HP-UX Floating-Point Guide

36 Chapter 2

Floating-Point Principles and the IEEE Standard for Binary Floating-Point Arithmetic

Floating-Point Formats

The IEEE standard speciﬁes four formats for representing ﬂoating-point

values:

• Single-precision

• Double-precision (optional, though a double type wider than IEEE

single-precision is required by standard C)
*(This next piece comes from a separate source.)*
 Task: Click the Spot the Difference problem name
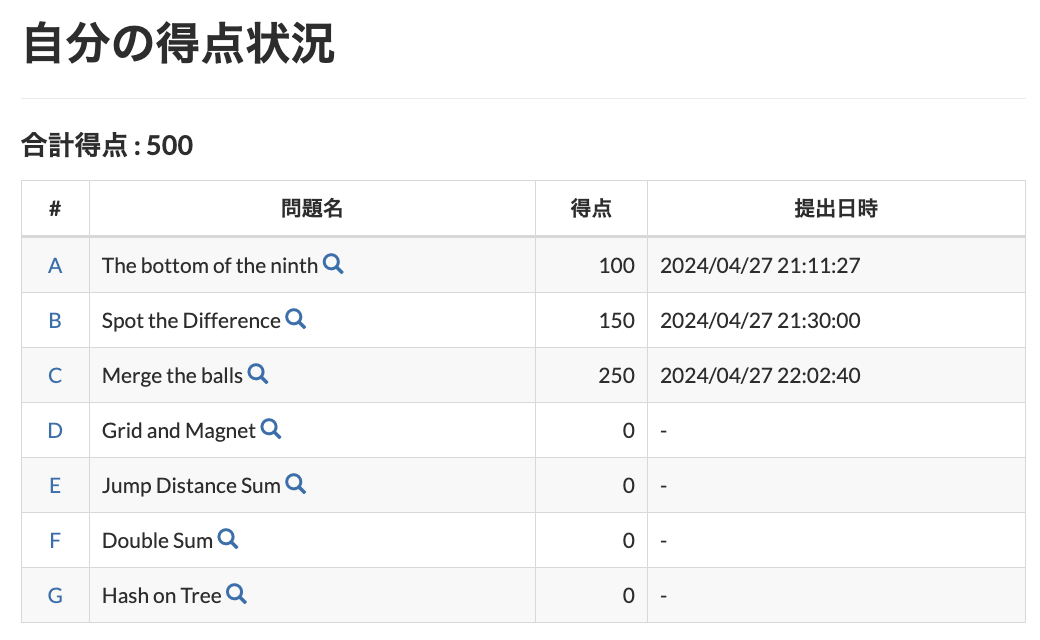(x=190, y=320)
• Single-extended precision (optional)

• Double-extended precision (optional)

The IEEE standard does not require an implementation to support

single-extended precision and double-extended precision in order to be

standard-conforming.

HP 9000 systems fully support the single-precision and

double-precision formats. They also support quadruple-precision or

quad-precision format, which is similar to the double-extended

precision format.

Single-Precision, Double-Precision, and

Quad-Precision Formats

Single-precision, double-precision, and quad-precision values consist of

three ﬁelds: sign bit, exponent, and fraction. The sign bit reﬂects the

algebraic sign of the value. A 1 indicates a negative value; a 0 indicates a

positive value. The exponent represents an integer value that is a

power to which 2 is raised. The fraction, also called the signiﬁcand,

represents a value between 1.0 and 2.0 (for normalized values). The

result of the exponent expression is multiplied by the fraction to yield the

actual numerical value.

The only difference among the single-precision, double-precision, and

quad-precision formats is the number of bits allocated for the exponent

and fraction. Figure 2-1, Figure 2-2, and Figure 2-3 show the number of

bits allocated in each format.

The single-precision format is 32 bits long: 1 bit for the sign, 8 bits for the

exponent, and 23 bits for the fraction.